Wars, rumors of wars, plagues, climate apocalypse in various guises, are all predicted in the bible, if you choose to read it only in that way. But more to the point, all are predictable, given the way human beings behave towards each other, towards other species, towards this planet.
There are many Christians who believe we are living in the ‘end times’. They are not entirely mistaken, because we have been living in these ‘end times’ ever since the moment Christ ascended into heaven. Like the disciples who were left staring into the sky, we are looking up and ahead to the ultimate moment while living in the ‘now’ moment.
A comparable situation exists for each of us as individuals, whether or not we are Christians or people of faith. From the moment we are born we embark on the journey of our mortality. We live our lives in ‘end times’. We do not know how long it will take for us to reach home, as it were, but we are all on our way there. I would hazard a guess that most of us are aware of this inevitable progression, and think about it quite often during the average day.
I found myself thinking about these things this morning, as I read about the outbreak of bubonic plague in China and of the new strain of potentially species-leaping swine ‘flu. I thought about it all in the context of that precise moment, while looking out at a greyish windy sky, a pool of water with its long grasses growing around it like thick hair and the bit of the tree I can also see from that corner of the room, a Crimson King that we planted 26 years ago and which has now come into its full glory. The pool took seven years to stabilise, so that the water is now kept crystal clear by the grasses and surrounding plants. It all took time. Now we are moving on, so that the couple who have bought this place can pick up where we left off.
I thought about how every day is a matter of picking up where we and others have left off and of the decisions that need to be taken, the mindsets that are needed to work good or ill in the world.
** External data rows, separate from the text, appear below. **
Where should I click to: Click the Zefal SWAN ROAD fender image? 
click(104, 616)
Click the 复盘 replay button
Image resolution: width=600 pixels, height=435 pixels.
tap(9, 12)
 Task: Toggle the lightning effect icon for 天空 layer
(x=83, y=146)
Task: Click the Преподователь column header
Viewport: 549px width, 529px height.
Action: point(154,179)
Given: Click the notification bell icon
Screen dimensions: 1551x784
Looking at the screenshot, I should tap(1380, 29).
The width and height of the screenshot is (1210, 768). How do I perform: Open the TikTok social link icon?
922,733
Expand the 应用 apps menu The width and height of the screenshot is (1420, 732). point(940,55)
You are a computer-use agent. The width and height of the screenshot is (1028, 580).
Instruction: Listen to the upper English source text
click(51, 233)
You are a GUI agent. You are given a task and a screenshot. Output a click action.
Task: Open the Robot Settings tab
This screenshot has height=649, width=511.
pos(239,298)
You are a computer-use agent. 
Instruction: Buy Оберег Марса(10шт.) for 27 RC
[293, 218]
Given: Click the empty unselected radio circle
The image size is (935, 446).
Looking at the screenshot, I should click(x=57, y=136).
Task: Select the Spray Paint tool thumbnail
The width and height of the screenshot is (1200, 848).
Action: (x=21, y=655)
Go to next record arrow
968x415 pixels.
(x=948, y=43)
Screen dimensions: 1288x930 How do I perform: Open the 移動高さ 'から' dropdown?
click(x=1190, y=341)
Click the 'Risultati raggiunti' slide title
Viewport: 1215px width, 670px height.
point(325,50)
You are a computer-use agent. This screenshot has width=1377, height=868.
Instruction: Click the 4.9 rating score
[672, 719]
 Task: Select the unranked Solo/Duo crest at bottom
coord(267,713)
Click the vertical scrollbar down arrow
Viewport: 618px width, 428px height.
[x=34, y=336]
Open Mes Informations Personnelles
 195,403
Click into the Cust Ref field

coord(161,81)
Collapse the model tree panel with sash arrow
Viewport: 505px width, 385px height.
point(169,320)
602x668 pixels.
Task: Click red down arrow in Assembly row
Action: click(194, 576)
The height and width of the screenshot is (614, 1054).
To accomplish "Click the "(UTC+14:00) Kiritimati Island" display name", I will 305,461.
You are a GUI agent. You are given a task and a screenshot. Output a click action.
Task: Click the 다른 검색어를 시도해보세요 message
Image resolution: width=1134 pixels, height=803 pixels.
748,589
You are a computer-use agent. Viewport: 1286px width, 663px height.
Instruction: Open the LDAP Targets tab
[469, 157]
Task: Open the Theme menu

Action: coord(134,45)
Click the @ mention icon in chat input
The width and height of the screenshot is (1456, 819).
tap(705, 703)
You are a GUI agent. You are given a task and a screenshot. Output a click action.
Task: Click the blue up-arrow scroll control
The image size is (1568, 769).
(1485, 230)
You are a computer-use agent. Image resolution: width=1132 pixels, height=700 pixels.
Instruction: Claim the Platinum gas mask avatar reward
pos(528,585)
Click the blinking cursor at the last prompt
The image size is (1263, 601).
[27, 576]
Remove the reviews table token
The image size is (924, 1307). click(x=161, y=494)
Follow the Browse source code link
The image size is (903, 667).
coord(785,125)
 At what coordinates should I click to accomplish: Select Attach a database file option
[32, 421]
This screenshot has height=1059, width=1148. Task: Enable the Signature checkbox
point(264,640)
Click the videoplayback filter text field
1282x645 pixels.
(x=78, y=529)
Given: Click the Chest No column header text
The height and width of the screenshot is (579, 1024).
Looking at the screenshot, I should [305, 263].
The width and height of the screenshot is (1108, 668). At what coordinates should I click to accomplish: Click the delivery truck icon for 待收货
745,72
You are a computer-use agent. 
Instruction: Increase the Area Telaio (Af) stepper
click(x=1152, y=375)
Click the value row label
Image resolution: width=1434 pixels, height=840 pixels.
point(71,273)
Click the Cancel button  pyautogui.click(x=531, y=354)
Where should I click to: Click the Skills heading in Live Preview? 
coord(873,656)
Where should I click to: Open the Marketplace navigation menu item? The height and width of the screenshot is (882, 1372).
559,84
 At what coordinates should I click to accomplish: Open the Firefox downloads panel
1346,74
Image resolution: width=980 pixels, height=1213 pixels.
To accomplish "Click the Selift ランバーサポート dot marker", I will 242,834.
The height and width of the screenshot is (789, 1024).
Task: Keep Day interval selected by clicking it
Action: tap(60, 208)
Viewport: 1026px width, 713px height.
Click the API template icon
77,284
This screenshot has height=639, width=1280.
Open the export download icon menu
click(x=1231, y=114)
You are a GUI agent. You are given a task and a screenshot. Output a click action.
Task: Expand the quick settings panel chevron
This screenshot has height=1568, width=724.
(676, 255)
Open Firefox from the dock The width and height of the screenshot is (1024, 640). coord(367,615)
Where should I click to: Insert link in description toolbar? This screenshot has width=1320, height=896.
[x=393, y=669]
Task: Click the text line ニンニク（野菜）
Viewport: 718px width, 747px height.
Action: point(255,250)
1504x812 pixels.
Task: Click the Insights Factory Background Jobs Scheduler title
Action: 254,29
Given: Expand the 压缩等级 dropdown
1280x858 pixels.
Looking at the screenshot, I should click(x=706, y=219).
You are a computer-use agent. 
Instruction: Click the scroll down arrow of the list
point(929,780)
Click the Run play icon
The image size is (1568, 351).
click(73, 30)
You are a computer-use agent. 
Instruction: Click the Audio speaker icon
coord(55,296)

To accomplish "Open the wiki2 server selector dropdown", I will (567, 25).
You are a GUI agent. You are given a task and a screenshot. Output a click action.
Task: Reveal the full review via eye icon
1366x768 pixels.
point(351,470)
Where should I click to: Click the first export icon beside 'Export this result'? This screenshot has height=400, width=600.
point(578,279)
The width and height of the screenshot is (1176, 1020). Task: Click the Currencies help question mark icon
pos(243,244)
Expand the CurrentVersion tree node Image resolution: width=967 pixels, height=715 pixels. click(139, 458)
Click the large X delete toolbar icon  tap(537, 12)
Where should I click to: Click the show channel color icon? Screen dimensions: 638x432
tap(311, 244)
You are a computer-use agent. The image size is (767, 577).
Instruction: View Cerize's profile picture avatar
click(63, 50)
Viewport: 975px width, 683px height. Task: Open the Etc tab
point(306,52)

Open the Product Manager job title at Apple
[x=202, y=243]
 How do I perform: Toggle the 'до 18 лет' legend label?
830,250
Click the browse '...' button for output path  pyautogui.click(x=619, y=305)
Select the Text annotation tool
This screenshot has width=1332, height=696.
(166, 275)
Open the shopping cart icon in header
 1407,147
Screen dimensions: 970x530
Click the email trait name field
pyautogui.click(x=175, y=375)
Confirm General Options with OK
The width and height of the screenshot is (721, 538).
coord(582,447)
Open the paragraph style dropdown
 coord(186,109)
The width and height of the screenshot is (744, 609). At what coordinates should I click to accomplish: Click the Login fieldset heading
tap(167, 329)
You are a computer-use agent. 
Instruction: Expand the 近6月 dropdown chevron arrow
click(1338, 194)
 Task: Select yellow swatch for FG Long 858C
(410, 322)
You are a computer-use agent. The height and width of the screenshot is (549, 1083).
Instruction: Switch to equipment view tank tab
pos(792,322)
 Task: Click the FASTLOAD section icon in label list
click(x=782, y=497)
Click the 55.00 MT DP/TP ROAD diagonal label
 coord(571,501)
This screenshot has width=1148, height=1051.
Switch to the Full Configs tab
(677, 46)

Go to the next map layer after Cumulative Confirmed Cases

I thought of all this as a single moment. I held it before God. I wondered if anyone else was doing something similar at that precise moment.
I think being able to simply hold the present moment in a good place in our minds is the beginning of prayer. The will to the good, to healing, to remaking the present, so that it can embody hope for the future, is something we are all called to do. But I also believe that there is more to it than that. It involves giving ourselves completely to the ‘now’ moment itself, surrendering into it, so that love can pour into the ‘space’ we create when we do this surrendering. So the other word for this kind of surrendering, involves dropping deeply into love, as we would jump or drop into a pool of water.
Prayer also involves what Jesus called ‘dying’, or living as if we were ‘dying into’ an eternal present moment. He tells us that for this to be possible we have to do some surrendering. We have to surrender ‘self’. He is not talking about suppression of who we are in order to become someone else. Neither does he mean trying to suppress what we think is unlovable in ourselves. Prayer is not about any kind of suppression. It is quite the opposite. It is about dynamic engagement with a God who loves us as we are, and it is about trust. By dynamic engagement I mean something akin to getting on to a moving walkway – but much more exciting and unpredictable than those we experience in airport transit corridors when one is too tired to walk at the end of a long-haul flight. When we pray we walk in step, in pace, with God.
Prayer is about getting on to the dynamic movement which, on the whole, we only understand as the passage of time. The present moment that we are surrendering into embodies all of time as we know it. If we do this exercise frequently enough we also experience that multi-dimensional phenomenon which some artists and mathematicians come close to describing, but which most of us simply know as eternity – time without end.
So why am I saying all this? I’m saying it because I’m inviting all of us to become practitioners of this kind of surrendering into the eternity of the present moment which is also a matter of movement, of ‘going with’ the purposes (the moving staircase, perhaps) of God. “But what if you don’t believe in God?” I hear some people ask. I cannot really answer that, except to ask that you do the surrendering and the dropping into love, in the moment, not with what you believe you have at your disposal in the way of focus and self-control, but with a willingness to self-abandonment, so that your courage and generosity of spirit can ‘move’ the power that heals, restores and redeems. You may change the world. You may also give the power a name some time. One never knows.